Robertson drew inspiration for Sinematic from his recent film score writing and recording for director Martin Scorsese’s long-awaited organized crime epic, “The Irishman,” as well as the feature documentary film, “Once Were Brothers: Robbie Robertson and The Band,” based on his 2016 New York Times bestselling memoir “Testimony.” The documentary, which opened the Toronto International Film Festival to widespread praise in September, will have its U.S. premiere as the opening night film at the annual documentary film festival DOC NYC on November 6. It will receive a theatrical release in early 2020 by Magnolia Pictures who have acquired the film for worldwide distribution.
“I was working on music for ‘The Irishman’ and working on the documentary, and these things were bleeding into each other,” says Robertson of the impetus for Sinematic. “I could see a path.
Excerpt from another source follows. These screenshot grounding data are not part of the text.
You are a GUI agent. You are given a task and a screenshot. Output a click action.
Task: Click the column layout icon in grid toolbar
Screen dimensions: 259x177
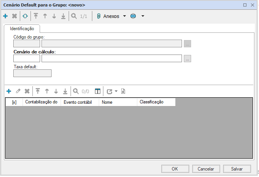pyautogui.click(x=98, y=91)
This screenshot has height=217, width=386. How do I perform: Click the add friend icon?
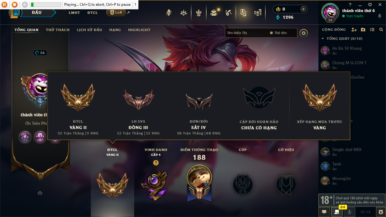[x=354, y=30]
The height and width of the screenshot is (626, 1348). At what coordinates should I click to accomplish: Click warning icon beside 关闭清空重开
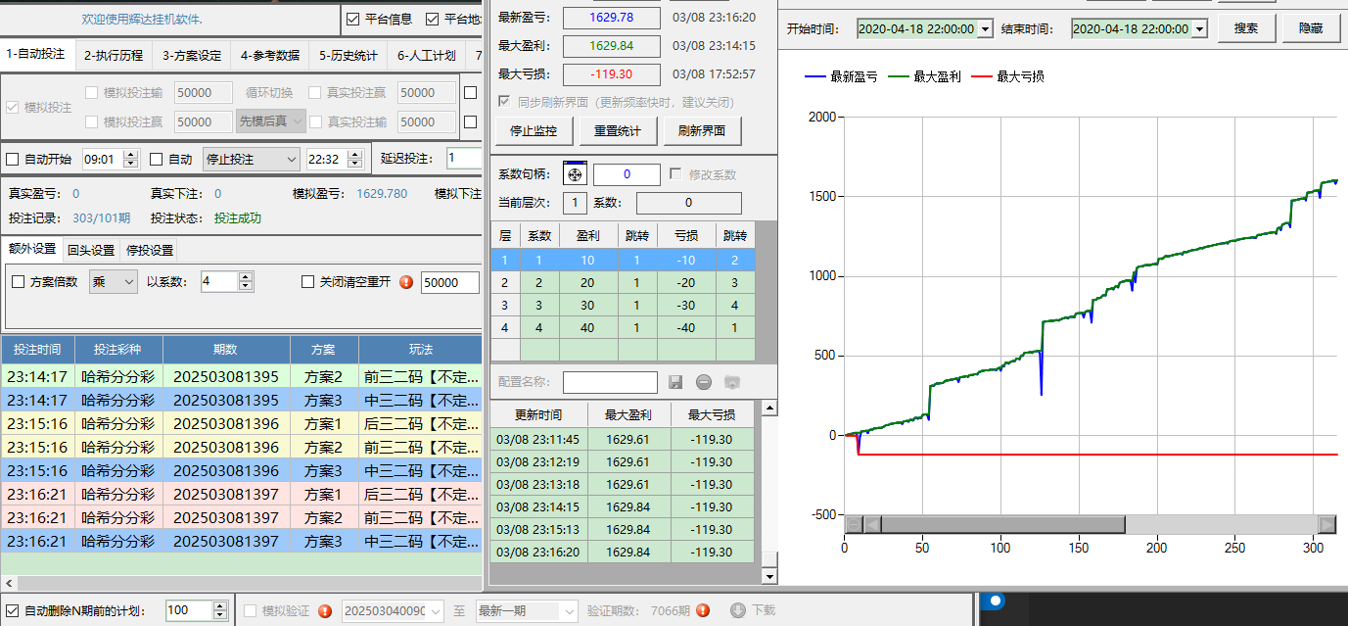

Ideas for songs about haunting and violent and beautiful things were swirling together like a movie. You follow that sound and it all starts to take shape right in front of your ears. At some point, I started referring to it as ‘Peckinpah Rock’,” a nod, Robertson says, to Sam Peckinpah, the late director of such violent Westerns as “The Wild Bunch.”
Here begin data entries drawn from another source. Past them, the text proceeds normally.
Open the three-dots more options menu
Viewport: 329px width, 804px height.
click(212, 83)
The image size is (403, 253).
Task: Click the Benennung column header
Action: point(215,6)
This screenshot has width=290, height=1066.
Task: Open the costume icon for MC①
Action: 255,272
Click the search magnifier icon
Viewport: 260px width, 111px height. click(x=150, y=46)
Sinematic opens with “I Hear You Paint Houses,” featuring the devilish invitation from Robertson, “Shall we take a little spin/To the dark side of town?,” that sets the album’s stage for these noirish, cinematic vignettes. Drawn from Scorsese’s film, “The Irishman,” and the book it’s based on, Charles Brandt’s “I Heard You Paint Houses” about confessed hit man Frank “The Irishman” Sheeran, the song is a riveting duet with Van Morrison that features bright guitar and a blithe tone that belies its chilling lyrics (mob code for hiring a hit man, painting houses refers to spattering walls with blood). The song will be featured in “The Irishman” alongside Sinematic’s emotional closing track “Remembrance,” which will play during the film’s end credits.
Narrated in Robertson’s cool parched croon, the yarns unspool over his vibrant guitar stylings and a bedrock of moody, midtempo rock, anchored on most tracks by bassist Pino Palladino (John Mayer Trio, The Who), drummer Chris Dave (D’Angelo, Adele), and keyboardist Martin Pradler, who also mixed the record. The band is rounded out with Afie Jurvanen, who provides guitar and backing vocals, along with vocalist Felicity Williams, a regular collaborator with Jurvanen in his band Bahamas. Robertson is joined on the album by special guest vocalists Van Morrison, Glen Hansard, Citizen Cope, J.S. Ondara, and Laura Satterfield; musicians Jim Keltner, Derek Trucks, Frédéric Yonnet, and Doyle Bramhall II; and producer Howie B who provides throbbing electronic textures to several tracks.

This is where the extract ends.